An incorrect Apache configuration was deployed, which led to an infinite redirect of www.wikipedia.org to itself, preventing its access. Due to CDN cache this was not immediately apparent, as caches can last up to 24 hours. So during the following night, as cache servers expired its result code, it started making the page unavailable to some users, with a slow ramp up, starting around 3:30 for a small number of users and expanding to a majority (but not all) of users by around 9 am (all times in UTC). Actual wiki application (content reading and editing) was not affected, but due to the homepage being the entry point of searching content of some users (specially non-expert users), some people reported that Wikipedia was down due to the high visibility of the impact.
Timeline
All times in UTC.
27-feb:
- 13:42 - deploy https://gerrit.wikimedia.org/r/c/operations/puppet/+/1080357 (due to caching, initial impact is efectually 0)
28-feb:
- ~3:30 excess 301 redirects start on eqiad VISIBLE OUTAGE STARTS HERE (very slow ramp up)
- ~4:42 excess 301 redirects start on drmrs
- 08:25 - Task opened Wikipedia central page (https://www.wikipedia.org) fails to load with Too Many Redirects error task T387549
- 09:29 jcrespo alerts on call responders: we have a full blown outage https://www.wikipedia.org/. Initial reproduction conversation starts, as it cannot be replicated reliably (due to cache)

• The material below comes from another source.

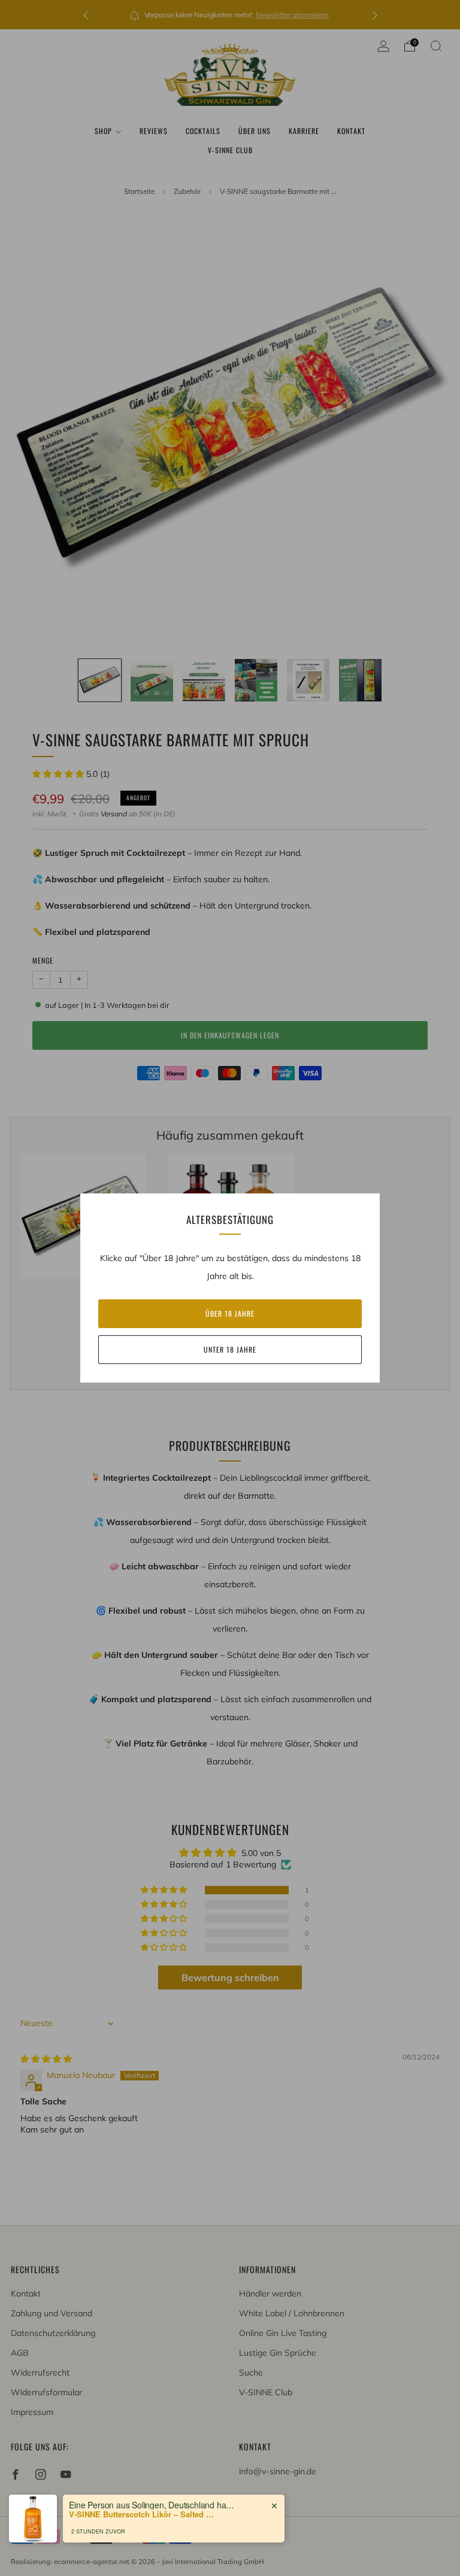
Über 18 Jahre (230, 1313)
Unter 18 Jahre (230, 1349)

- 09:36 - Status panel update Investigating - We are aware that many users are having trouble accessing the portal www.wikipedia.org for excessive redirects, and we are investigating.
- 09:43 Incident opened. Jcrespo becomes IC.

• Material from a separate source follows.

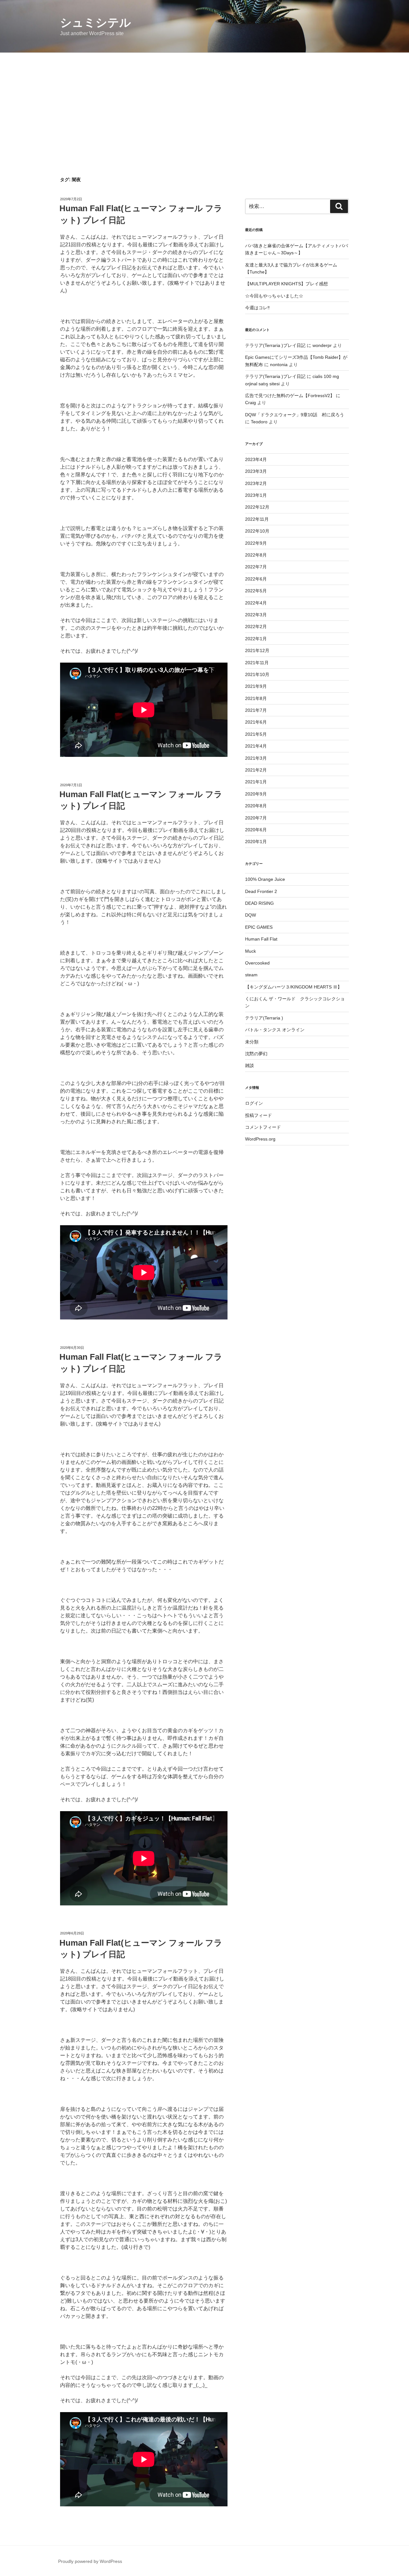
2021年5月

- 09:45 - 09:50 Vgutierrez, Elukey and Joe narrow down the issue to not being cache layer, but mediawiki and point to yesterday's deploy https://gerrit.wikimedia.org/r/c/operations/puppet/+/1080357 The decision is to revert and purge caches.
- 10:05 Revert is merged after CI runs and deployment started
- 10:16 https://gerrit.wikimedia.org/r/c/operations/mediawiki-config/+/1123601 (unrelated) is causing errors, preventing a clean revert
- 10:20 Revert is merged on codfw, cache purging done. Issue is fixed on codfw an dependent caches, but continues on eqiad
- 10:35 Deploy to fix https://gerrit.wikimedia.org/r/c/operations/mediawiki-config/+/1123601 is done on both dcs, cache purged on eqiad OUTAGE FINISHES HERE
- 10:57 After several users confirm the issue is gone, the incident is considered resolved, status page and task updated
Detection

No page or alert went off in the infrastructure. The issue was detected when users reported "wikipedia being down" on social media, and jcrespo pinged the people on call to start the incident response process.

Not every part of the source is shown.